Personal life
- Born: Abu'l-Faḍl (Abu'l-Hasan) ibn al-Khashshab Unknown date Aleppo, Syria
- Died: c. 1125 Aleppo, Syria
- Era: Fifth Islamic century
- Region: Aleppo
- Main interest(s): Islamic theology, Islamic jurisprudence
- Relations: Banu al-Khashshab (family)

Religious life
- Religion: Islam
- Creed: Unknown (Sunni or Shia)

= Ibn al-Khashshab =

12th-century Scholar and Qadi in Aleppo (died 1125)

Abu'l-Faḍl (Abu'l-Hasan) (Note: Ibn Shaddad called him “Abu'l-Hasan”, while Ibn al-Adim named him as “Abu'l-Faḍl”. His son, Yahia ibn Muhammad ibn al-Khashshab, was also known as “Abu'l-Faḍl” or “Abu'l-Hasan”.) ibn al-Khashshab (Note: Another Ibn al-Khashshab was the leader of the Shi'i in Aleppo during the time of Saladin. He wrote a four-volume annotated commentary of Al-Muqtassid, a grammar manual by Ibn Hubayrah, and commented on the Sermon of the roar of a camel. He was executed by As-Salih Ismail al-Malik in 1172.) (أبوالفضل (أبوالحسن) بن الخشاب; died 1125) was the Muslim qadi and rais of Aleppo during the rule of the Seljuk emir Ridwan.

==Life and Career==
His family, the Banu'l-Khashshab, were wealthy wood-merchants in the city.

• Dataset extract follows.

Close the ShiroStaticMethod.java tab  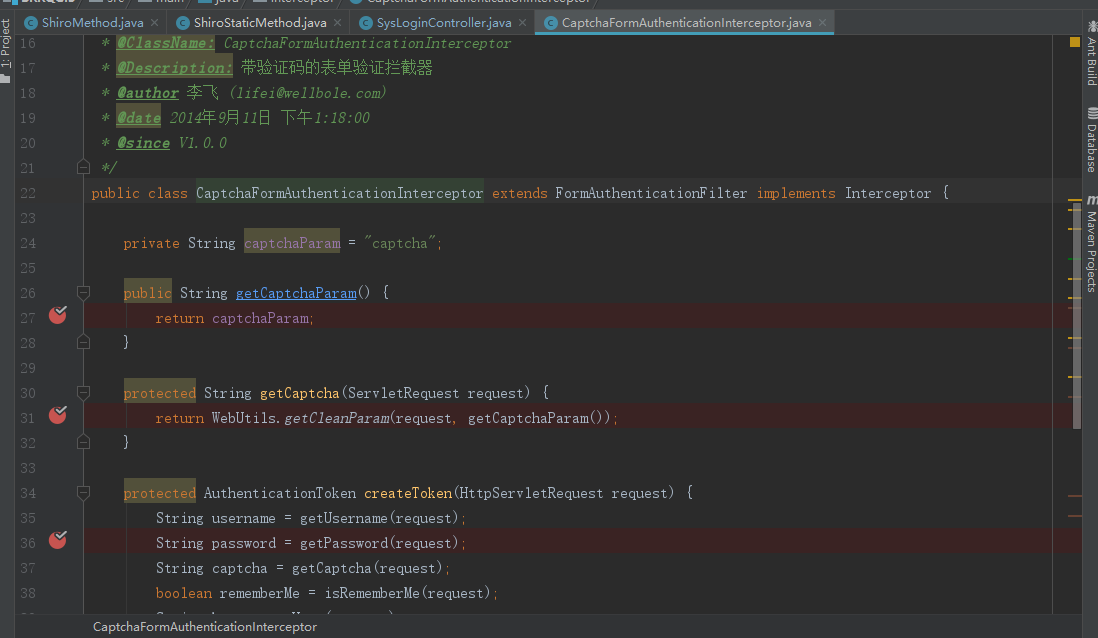coord(338,22)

Upon the arrival of the First Crusade, Ibn al-Khashshab was one of the first to preach jihad against the Crusaders, a concept which became more popular throughout the 12th century. His preaching was popular among the masses, but Ridwan, along with his Assassin advisors, were not willing to wage battle against the newly formed Crusader states. Aleppo was continually threatened by the Crusaders and eventually Ridwan was humiliated by Tancred of Antioch, forced to place crosses on the minarets of some of the mosques in the city including the Great Mosque of Aleppo.

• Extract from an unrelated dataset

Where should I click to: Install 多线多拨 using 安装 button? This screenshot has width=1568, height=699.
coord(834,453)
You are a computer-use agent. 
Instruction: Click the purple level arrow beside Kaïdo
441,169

Ibn al-Khashshab had sought help from the Abbasid caliph in Baghdad, al-Mustazhir, but each time his requests were ignored; finally, in 1111, he travelled to Baghdad to seek help from the caliph in person. He instigated a riot and destroyed the pulpit of the minbar in the private mosques of the Seljuk sultan Muhammad I Tapar and the Abbasid caliph. In response, the sultan ordered Mawdud, the atabeg of Mosul, to come to Aleppo's aid, and Ibn al-Khashshab returned home. However, Ridwan did not want Mawdud interfering in his affairs, and had Ibn al-Khashshab imprisoned; Mawdud and Ridwan were unable to cooperate and Mawdud returned to Mosul.

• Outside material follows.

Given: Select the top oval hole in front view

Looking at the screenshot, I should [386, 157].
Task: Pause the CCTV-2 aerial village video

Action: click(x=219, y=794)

When Ridwan died in 1113, Ibn al-Khashshab governed the city in place of weak or child emirs. He helped rid the city of the Assassins, including their leader Abu Tahir al-Sa'igh, by expulsion or execution. When the Crusaders threatened the city of Aleppo again in 1119, Ibn al-Khashshab negotiated an alliance with Ilghazi of the Artuqid dynasty in northern Mesopotamia, and the Principality of Antioch was defeated at the Battle of Ager Sanguinis that year. Ibn al-Khashshab personally led Aleppan troops in the battle.

The crusaders besieged Aleppo in 1124, and when they desecrated the Mashhad al-Muhassin (Note: Also referred to as Mashhad al-Dikka.) outside the city, Ibn al-Khashshab ordered that four of the six Christian churches in the city, including the sixth-century Syrian cathedral, be converted into mosques. The besiegers, led by Baldwin II of Jerusalem and Joscelin I of Edessa, were allied with the Muslim Dubays ibn Sadaqa of the Banu Mazyad, whom Ibn al-Khashshab publicly denounced. The siege was eventually raised with help from Aqsunqur al-Bursuqi, atabeg of Mosul, in 1125. Later that year, following massacres of Nizaris by Ibn al-Khashshab, he was murdered by Assassins. The next year Aleppo fell under the control of Zengi, who began to implement the jihad that ibn al-Khashshab had so fervently preached and Zengi not only repelled the attempts by the Crusaders to capture Aleppo but he went on the offensive against the Crusaders.

==Sources==
- Raby, Julian (2004). "Nur Al-Din, the Qastal al-Shu'aybiyya, and the "Classical Revival""
- Daftary, Farhad (2007). "The Isma'ilis: Their History and Doctrines"
- Tabbaa, Yasser (1997). "Constructions of Power and Piety in Medieval Aleppo"
- Carole Hillenbrand, The Crusades, Islamic Perspectives. New York, 2000.
- P.M. Holt, The Age of the Crusades: The Near East from the Eleventh Century to 1517. New York, 1986.